傷病者に反応がなく、呼吸がないか死戦期呼吸が認められる場合、あるいはその判断に自信がもてない場合に心停止と判断することは理にかなっている。

市民救助者は,傷病者が心停止でなかった場合の CPR による危害を恐れることなく,心停止を疑った場合にはCPRを開始することを推奨する(強い推奨、非常に低いエビデンス)。
重要なアウトカムとしての有害事象について、院外において心停止でないのに市民救助者から CPR を受けた計762 名を対象とした観察研究が4件あった(非常に低いエビデンス:バ イアスのリスク、不精確さによりグレードダウン)。
このうち3件は、診療記録を元に、CPR を受けたことによる有害事象を調査し、うち1件では、その後の電話インタビューも行われていた。

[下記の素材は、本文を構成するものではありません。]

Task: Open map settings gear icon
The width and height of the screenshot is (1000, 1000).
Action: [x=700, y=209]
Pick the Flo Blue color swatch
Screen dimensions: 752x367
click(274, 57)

これら3件の研究の対象者は計345名で、1.7%(95% CI 0.4~3.1)に骨折(肋骨と鎖骨)、8.7%(95% CI 5.7~11.7)に胸骨圧迫部位の痛みを認めたが、臨床的に問題となるような内臓損傷はなかった。
別の1件は、消防職員による現場での観察に基づいた報告で、 417名の対象者において外傷の報告はなかった。